Regional aged care growth requires one eye on the future
Published on 12 April 2023 (Last updated on 22 August 2023)
As regional aged care operators find it harder to make ends meet, one organisation has seemingly bucked the trend by exclusively expanding into regional Australia.
Challenges faced by regional aged care
- Aged care operators outside of metropolitan areas have struggled over the past 12 months due to financial instability and pressure from increased reforms
- Some facilities have closed due to the need to redevelop for compliance
- Others have cited workforce shortages and competing costs of compliance as too much to overcome
- 24/7 Registered Nursing mandates have also pushed some providers to the brink as recruitment proves unsuccessful
With a population of under 7000 people, Cooma is arguably the last place an organisation might look for a new home. But when the Sir William Hudson Memorial Centre (SWHMC) hit the market, it was an appealing addition for Respect Chief Executive Officer (CEO) Jason Binder.

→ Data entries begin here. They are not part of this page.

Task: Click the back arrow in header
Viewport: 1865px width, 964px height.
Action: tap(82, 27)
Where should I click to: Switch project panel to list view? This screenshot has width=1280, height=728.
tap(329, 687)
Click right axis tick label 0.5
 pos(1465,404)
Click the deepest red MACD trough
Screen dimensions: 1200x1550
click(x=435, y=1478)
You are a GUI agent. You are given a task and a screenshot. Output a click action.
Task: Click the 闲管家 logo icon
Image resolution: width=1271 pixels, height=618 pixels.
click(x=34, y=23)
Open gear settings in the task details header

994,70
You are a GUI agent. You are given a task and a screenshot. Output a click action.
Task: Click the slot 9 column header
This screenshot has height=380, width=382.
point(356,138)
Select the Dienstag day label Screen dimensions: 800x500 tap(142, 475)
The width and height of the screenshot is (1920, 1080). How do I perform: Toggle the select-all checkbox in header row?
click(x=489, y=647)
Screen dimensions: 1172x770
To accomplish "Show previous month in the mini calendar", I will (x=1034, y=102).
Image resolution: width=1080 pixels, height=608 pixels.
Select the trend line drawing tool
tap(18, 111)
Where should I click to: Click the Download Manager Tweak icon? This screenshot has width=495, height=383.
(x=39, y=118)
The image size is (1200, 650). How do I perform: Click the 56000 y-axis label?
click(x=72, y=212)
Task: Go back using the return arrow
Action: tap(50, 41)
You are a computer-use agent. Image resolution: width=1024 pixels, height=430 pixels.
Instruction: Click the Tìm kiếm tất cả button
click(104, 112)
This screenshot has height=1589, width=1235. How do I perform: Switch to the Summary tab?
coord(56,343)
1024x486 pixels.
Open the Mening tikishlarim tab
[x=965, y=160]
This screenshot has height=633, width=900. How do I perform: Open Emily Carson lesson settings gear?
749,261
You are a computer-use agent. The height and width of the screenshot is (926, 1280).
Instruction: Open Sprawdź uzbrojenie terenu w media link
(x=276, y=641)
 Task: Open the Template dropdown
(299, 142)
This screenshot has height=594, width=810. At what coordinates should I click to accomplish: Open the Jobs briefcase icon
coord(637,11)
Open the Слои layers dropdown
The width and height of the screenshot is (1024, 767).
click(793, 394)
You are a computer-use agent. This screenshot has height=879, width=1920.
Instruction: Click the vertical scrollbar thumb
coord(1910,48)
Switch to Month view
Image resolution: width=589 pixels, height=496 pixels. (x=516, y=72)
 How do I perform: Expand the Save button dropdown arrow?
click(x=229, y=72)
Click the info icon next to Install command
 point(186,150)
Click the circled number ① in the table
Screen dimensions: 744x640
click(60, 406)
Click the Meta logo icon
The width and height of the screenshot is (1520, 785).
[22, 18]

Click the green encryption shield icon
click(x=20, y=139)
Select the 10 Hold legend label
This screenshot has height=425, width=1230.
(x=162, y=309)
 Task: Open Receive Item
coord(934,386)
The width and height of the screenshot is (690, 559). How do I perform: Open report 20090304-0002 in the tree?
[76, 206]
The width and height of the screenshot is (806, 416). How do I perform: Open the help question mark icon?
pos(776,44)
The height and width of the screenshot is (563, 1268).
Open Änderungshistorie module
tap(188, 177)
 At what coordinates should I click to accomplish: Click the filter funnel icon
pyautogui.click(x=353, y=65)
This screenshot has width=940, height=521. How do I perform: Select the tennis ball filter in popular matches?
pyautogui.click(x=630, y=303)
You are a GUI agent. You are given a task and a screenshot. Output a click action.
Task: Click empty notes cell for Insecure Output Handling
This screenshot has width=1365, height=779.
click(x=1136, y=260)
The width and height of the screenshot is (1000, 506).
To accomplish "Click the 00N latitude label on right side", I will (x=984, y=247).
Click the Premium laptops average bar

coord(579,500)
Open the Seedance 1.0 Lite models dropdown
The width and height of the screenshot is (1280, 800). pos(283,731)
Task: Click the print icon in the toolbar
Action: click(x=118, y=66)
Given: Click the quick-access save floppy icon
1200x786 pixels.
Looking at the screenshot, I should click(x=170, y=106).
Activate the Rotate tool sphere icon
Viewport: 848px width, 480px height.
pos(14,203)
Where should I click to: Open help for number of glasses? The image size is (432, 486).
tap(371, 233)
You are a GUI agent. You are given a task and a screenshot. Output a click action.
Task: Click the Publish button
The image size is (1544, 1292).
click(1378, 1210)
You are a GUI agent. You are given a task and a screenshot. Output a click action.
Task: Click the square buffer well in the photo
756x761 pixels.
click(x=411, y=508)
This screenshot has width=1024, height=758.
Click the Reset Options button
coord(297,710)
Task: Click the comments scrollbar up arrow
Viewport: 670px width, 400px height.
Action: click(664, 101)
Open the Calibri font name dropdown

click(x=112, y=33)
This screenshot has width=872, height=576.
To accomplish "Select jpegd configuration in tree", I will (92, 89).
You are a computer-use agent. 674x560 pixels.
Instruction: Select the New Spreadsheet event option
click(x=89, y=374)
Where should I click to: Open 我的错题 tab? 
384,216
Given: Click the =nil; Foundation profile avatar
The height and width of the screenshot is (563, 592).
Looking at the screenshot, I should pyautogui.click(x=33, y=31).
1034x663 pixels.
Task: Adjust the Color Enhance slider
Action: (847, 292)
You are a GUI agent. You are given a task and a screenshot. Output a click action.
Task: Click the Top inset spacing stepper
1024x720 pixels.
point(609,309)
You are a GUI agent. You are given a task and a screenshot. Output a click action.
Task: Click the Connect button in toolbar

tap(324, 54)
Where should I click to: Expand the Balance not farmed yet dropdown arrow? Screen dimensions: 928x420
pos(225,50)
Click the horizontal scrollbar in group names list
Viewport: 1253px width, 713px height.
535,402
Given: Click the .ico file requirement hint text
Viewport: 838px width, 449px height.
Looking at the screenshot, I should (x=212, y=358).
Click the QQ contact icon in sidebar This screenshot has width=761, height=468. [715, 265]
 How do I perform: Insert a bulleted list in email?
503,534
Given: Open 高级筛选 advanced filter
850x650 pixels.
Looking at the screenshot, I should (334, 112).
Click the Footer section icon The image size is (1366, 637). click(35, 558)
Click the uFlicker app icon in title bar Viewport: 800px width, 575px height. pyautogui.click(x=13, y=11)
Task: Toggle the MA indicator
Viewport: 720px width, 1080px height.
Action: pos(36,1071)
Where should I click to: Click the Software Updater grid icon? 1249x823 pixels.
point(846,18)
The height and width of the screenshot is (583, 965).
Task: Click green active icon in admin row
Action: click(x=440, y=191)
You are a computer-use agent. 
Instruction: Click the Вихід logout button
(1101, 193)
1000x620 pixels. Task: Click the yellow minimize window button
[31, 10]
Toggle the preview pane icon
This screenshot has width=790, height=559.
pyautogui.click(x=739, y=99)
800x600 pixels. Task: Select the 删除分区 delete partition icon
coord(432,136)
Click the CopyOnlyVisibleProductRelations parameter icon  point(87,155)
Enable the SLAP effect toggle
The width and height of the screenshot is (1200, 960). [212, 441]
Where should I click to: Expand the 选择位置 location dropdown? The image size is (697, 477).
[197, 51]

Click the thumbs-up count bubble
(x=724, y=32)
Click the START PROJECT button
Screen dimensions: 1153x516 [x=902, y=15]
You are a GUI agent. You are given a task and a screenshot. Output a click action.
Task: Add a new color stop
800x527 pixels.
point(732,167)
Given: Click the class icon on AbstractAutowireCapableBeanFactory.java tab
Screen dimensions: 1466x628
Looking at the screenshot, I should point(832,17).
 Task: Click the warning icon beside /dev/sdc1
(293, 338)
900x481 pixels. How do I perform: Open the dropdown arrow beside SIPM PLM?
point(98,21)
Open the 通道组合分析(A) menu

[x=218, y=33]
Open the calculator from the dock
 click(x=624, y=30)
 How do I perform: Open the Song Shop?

“We’ve always been successful both in the care we deliver and financially, regardless of operating in regional areas, so for us we have designed the organisation to work with homes that are far apart and we’ve developed solutions to regional problems,” Mr Binder explained.
“SWHMC fitted with that regional and community model, and we want to develop solutions for the older people of Cooma and the community because the aged care services are a bit patchy in Cooma at the moment. There’s a lot of potential and I know we’ll develop something special that the community will be proud of.”
A not-for-profit aged care organisation, Respect is not planning on making sweeping changes to SWHMC. Mr Binder said there is a responsibility to continue making a significant contribution to the local community by utilising local staffing resources and providing additional training and support to upskill them for the benefit of the whole community.
“We’ve created a regional model that works. For example, just one of the challenges in regional areas is finding the necessary skills to operate aged care in what is now a very complex environment,” Mr Binder explained.
“It’s unreasonable to expect a local CEO to be an expert at legal interpretation, quality, finance, human resources, clinical care, catering, marketing and sales, information technology, and everything else.
“But you must be an expert in all of that to succeed, so we have local managers but they have all of the support from a highly capable team of people who are individually specialised in all the different areas. The local manager can focus on what they do best and the home performs really well.”
Despite that, Mr Binder acknowledged that all residential aged care operators are facing a sense of uncertainty. Government changes are impacting income and cost structures, while there are additional costs to implement reforms such as 24/7 Registered Nurses, mandatory care minutes and new technologies.
“That means no one really knows what profitability is going to be, and that creates uncertainty,” he said.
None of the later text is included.